Supplied information Start Marker

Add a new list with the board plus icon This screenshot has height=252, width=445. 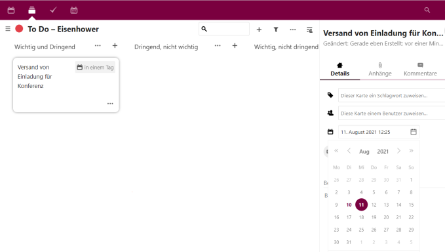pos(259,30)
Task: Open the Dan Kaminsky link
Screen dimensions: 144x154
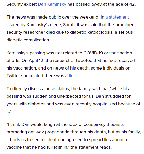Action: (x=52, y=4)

Supplied information End Marker
Supplied information Start Marker

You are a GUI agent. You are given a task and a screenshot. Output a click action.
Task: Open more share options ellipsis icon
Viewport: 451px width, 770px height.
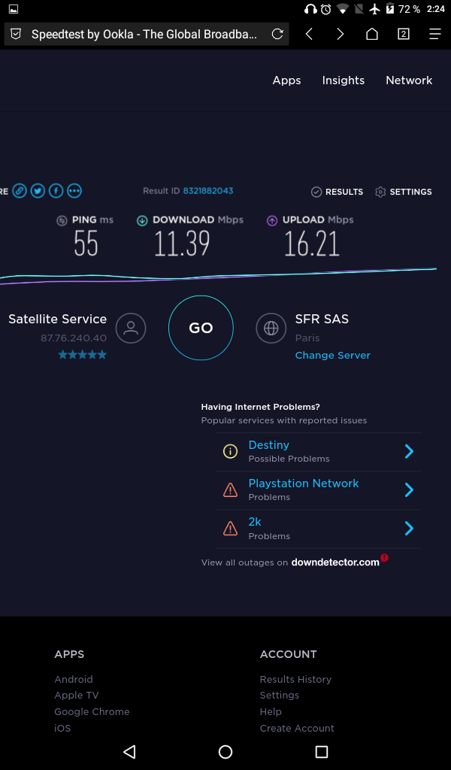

Supplied information End Marker

◆ **Work request**: Could you return all lines from the records that include the word "Open"?

◆ **Response**:
Task: Open the Dan Kaminsky link
Task: Open more share options ellipsis icon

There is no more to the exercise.